После людных, шумных, горящих сумасшедшими огнями казино и ресторанов Стрипа уединенный сад отеля кажется настоящим островком спокойствия. Я некоторое время брожу среди кустарника, подстриженного в форме различных геометрических фигур, рассеянно любуясь стеблями черного бамбука и вымощенными сланцем тропинками, но скоро вижу перед собой очередной бар — на этот раз под открытым небом. В Лас-Вегасе нет такого места, где нельзя было бы заработать денег, погрузиться в дурман, насытить любопытство или развеять скуку. Единственное, чего я хочу, — это успокоиться и оказаться подальше от всей этой сверкающей и никчемной мишуры, поэтому непонятно, почему я вдруг взбираюсь на один из высоких табуретов перед барной стойкой.

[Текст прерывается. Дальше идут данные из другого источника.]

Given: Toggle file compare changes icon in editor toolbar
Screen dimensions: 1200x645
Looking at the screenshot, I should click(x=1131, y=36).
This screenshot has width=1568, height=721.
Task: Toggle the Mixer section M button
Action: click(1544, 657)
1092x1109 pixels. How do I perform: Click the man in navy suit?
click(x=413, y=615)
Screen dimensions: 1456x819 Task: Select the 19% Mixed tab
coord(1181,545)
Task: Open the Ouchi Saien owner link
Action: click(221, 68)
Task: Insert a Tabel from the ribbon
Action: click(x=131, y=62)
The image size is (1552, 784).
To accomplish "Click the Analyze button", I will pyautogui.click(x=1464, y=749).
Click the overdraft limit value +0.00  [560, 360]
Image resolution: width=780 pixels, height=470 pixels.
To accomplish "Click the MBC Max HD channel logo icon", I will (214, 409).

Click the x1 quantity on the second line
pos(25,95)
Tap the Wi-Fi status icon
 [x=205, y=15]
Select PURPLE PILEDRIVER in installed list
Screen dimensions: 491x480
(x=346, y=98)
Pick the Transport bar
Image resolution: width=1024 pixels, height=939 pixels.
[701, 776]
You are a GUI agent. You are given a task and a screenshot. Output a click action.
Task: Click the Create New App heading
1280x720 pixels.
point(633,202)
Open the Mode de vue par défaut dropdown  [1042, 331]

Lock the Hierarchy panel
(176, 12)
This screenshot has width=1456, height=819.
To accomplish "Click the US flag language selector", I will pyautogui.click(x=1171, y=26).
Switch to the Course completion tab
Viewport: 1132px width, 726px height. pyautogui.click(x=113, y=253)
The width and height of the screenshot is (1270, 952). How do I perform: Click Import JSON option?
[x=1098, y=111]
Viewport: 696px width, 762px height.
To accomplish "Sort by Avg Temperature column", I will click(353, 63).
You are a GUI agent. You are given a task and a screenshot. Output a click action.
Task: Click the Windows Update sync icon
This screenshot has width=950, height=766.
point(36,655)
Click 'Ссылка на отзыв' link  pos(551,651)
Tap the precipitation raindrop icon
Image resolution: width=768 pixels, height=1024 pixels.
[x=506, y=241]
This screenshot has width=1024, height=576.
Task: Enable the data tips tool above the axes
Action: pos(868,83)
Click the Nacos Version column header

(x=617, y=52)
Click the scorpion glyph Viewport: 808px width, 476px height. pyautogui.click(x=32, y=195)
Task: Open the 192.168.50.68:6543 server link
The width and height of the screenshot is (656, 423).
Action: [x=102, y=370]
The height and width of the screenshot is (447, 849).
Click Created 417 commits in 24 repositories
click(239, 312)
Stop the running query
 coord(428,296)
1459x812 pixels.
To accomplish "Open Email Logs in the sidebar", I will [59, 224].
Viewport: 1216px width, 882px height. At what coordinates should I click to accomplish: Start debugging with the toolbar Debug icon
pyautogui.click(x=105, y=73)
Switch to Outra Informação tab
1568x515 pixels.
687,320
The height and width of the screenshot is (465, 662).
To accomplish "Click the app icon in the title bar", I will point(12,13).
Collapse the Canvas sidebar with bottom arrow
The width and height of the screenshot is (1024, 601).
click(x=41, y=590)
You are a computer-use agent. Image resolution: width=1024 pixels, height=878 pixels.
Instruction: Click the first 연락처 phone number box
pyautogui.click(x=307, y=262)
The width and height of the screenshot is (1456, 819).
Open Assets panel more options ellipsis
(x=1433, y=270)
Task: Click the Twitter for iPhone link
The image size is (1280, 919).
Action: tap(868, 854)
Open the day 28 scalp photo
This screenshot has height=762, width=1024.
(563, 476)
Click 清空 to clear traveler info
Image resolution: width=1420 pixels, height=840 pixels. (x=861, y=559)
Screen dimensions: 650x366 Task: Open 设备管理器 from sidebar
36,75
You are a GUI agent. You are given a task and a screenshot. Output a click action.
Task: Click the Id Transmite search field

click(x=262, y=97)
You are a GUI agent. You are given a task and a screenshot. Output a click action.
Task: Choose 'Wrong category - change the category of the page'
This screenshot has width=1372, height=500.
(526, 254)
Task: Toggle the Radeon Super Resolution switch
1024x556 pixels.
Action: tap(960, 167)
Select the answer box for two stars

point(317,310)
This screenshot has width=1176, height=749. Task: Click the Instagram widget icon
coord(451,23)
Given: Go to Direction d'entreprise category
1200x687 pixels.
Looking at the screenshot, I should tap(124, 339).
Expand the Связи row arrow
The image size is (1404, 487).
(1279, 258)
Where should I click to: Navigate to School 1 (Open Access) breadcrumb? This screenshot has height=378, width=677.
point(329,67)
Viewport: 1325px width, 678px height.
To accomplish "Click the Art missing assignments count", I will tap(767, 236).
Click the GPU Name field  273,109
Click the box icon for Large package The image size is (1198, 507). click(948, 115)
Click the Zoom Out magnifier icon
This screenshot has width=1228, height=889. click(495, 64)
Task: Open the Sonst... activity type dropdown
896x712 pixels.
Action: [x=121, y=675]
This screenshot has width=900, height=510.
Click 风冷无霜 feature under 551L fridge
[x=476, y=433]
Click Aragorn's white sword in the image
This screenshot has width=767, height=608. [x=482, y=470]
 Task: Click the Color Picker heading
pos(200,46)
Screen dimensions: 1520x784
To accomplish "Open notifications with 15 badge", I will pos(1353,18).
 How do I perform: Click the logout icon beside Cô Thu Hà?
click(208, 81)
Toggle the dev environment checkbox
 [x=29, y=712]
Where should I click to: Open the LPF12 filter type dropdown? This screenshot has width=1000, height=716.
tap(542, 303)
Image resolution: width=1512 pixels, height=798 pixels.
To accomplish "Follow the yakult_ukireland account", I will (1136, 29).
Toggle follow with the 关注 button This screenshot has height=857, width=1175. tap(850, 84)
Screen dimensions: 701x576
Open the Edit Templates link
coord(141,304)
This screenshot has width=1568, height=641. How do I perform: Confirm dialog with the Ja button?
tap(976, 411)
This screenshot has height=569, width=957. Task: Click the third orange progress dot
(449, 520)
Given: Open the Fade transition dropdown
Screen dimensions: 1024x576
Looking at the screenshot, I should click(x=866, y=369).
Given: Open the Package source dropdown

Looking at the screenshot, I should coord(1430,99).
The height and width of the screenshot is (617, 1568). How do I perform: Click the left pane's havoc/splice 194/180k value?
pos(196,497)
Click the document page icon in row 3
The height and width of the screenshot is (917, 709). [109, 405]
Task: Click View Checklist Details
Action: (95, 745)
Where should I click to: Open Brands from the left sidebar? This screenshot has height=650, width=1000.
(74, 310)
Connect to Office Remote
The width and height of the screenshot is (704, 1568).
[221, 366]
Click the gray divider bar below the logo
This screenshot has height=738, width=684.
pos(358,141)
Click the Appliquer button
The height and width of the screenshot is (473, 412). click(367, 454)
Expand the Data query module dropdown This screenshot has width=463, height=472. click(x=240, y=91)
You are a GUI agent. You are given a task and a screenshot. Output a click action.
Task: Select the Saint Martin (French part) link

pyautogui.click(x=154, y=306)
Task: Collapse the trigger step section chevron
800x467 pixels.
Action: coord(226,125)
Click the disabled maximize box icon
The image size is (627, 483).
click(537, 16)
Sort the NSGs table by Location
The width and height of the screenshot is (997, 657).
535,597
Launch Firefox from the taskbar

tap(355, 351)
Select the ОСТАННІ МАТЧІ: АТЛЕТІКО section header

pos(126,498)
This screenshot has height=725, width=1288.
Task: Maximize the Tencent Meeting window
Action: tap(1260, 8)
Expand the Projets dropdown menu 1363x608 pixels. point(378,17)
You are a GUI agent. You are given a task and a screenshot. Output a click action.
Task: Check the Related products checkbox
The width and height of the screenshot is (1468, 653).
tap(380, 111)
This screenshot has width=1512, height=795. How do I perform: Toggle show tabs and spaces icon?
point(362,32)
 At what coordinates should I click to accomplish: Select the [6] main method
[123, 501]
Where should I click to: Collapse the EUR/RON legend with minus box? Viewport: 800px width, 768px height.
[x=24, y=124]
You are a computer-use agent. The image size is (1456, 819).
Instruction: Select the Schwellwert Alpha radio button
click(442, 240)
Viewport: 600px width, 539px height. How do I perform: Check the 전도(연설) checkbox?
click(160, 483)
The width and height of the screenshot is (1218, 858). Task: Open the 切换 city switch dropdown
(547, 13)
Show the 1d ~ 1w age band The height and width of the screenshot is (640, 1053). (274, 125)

Сила воли у меня на исходе, и я прошу бармена налить мне бренди. Вообще-то я не пью бренди, но почему-то мне кажется, что именно его следует предпочесть другим напиткам, когда поздно ночью гуляешь по саду лас-вегасского отеля. Бармен наливает щедрую порцию. Похоже, щедрые порции — отличительная черта Вегаса.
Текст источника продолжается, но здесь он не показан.